Les questions et les problèmes soulevés par les penseurs «socialement critiques» ne sont pas injustifiés. Ils devraient également être poursuivis. Mais il est également nécessaire de reconsidérer chaque jour le monde dans lequel nous vivons, les tâches concrètes auxquelles nous sommes confrontés et les questions et réponses renforçant réellement les personnes. N’y a-t-il pas beaucoup d’intellectuels «sociocritiques» qui ont tendance à accorder plus de poids à leurs «critiques», leurs «analyses» et leurs «théories» qu’au bien-être réel de leurs semblables? Cela ne doit pas se produire par mauvaise volonté. Karl Marx et le mouvement communiste en sont un exemple remarquable. Les intellectuels de cette tradition feraient donc bien de continuer à se remettre en question de manière critique. Ce qui sert le bien commun n’est toujours révélé que par les résultats. La pandémie de corona est un vrai problème, les personnes tombées malades du virus et celles mortes de la maladie sont réelles. La question de savoir comment atténuer cette situation et y remédier est donc prioritaire.

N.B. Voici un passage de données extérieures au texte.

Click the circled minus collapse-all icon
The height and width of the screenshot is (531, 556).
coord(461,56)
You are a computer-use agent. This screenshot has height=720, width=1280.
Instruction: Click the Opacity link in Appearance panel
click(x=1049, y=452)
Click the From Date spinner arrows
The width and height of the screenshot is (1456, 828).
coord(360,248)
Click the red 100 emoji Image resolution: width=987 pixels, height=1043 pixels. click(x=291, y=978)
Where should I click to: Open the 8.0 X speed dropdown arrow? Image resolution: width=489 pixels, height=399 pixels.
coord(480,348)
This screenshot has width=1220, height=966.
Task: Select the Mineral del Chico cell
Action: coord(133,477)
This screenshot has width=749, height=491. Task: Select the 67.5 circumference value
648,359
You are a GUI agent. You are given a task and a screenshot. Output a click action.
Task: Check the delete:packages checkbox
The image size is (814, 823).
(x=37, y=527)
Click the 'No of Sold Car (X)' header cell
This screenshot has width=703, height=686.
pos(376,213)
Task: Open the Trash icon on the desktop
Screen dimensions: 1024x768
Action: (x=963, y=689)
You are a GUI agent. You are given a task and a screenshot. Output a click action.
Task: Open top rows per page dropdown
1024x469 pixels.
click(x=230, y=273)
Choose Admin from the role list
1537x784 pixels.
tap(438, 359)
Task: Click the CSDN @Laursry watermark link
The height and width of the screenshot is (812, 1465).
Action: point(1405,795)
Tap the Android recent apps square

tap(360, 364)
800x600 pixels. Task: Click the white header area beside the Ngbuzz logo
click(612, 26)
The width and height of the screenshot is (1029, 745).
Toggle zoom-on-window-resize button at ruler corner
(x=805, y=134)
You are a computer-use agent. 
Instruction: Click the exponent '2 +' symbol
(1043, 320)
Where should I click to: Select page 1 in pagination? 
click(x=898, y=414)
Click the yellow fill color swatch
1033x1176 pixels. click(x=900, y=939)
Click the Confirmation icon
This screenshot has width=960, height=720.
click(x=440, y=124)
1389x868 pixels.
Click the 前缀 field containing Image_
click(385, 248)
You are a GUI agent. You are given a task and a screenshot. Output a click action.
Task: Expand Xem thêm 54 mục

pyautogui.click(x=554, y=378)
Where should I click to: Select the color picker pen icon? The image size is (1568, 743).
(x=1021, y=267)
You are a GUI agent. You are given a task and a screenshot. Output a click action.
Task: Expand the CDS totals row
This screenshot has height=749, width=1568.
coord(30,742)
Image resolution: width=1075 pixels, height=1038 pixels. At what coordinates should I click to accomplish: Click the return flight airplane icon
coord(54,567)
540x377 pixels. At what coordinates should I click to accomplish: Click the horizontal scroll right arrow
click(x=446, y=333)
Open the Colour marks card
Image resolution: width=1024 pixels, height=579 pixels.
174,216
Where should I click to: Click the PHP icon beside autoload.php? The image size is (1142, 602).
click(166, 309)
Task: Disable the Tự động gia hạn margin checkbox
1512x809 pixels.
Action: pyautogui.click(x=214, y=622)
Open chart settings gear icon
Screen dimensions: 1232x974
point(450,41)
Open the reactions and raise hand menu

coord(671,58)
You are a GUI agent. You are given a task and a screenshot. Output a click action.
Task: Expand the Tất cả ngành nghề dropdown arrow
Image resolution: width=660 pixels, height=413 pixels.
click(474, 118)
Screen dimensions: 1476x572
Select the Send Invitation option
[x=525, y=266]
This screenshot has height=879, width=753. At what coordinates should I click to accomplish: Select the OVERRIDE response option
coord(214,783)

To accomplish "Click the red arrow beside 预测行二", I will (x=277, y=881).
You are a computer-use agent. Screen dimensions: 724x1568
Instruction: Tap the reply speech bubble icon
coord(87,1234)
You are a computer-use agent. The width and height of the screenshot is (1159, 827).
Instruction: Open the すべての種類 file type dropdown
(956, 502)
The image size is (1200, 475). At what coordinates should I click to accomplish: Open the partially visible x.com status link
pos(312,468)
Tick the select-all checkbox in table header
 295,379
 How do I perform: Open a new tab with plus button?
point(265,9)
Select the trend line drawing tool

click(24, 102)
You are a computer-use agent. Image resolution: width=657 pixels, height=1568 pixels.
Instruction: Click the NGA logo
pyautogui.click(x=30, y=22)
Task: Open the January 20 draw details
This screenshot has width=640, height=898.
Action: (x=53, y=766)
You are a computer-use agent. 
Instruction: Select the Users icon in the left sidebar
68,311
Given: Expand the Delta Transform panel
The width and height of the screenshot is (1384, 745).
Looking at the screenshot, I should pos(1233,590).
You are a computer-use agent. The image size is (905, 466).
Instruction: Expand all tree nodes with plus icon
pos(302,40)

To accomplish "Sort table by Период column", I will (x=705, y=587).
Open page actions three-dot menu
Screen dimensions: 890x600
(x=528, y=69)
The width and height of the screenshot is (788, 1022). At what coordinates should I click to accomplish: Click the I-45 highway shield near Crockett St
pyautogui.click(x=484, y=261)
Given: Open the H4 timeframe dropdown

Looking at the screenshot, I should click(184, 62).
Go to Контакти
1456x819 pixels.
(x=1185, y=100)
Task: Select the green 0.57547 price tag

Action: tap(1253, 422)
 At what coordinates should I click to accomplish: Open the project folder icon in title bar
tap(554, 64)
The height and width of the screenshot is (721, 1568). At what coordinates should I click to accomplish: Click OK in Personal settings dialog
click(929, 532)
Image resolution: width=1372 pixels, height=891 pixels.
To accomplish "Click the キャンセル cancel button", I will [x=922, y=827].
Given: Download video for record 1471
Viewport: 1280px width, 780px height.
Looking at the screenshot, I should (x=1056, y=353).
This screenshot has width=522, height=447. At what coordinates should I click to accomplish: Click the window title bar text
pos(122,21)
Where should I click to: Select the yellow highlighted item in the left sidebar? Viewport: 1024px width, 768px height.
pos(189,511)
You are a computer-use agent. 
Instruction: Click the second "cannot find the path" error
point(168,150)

Ceux qui ont intériorisé cela et le droit à la vie (non pas comme leur propre prérogative mais comme le droit fondamental de tous les êtres humains) prendront aussi fermement position contre toute injustice, violence et guerre, exploitation des êtres humains par les êtres humains. Ces fléaux de l’humanité pourraient apparaître également sous de nouvelles formes de «terreur vertueuse» jacobine, sous forme de «sanctions» contre des Etats et des peuples, sous forme de variantes d’»interventions humanitaires» ou sous forme de manœuvres de guerre comme «Defender Europe 2020».1

1Depuis la mi-mars 2020, de plus en plus de rapports indiquent que «Defender Europe 2020» a été annulé en raison de la pandémie de corona, ou qu’il n’aura lieu que dans une mesure limitée. Les troupes américaines en route vers l’Europe se seraient retournées vers les Etats-Unis. Les soldats de la Bundeswehr ne devraient pas participer à cause de la lutte contre la pandémie. Les détails définitifs ne sont pas connus au moment de la mise sous presse.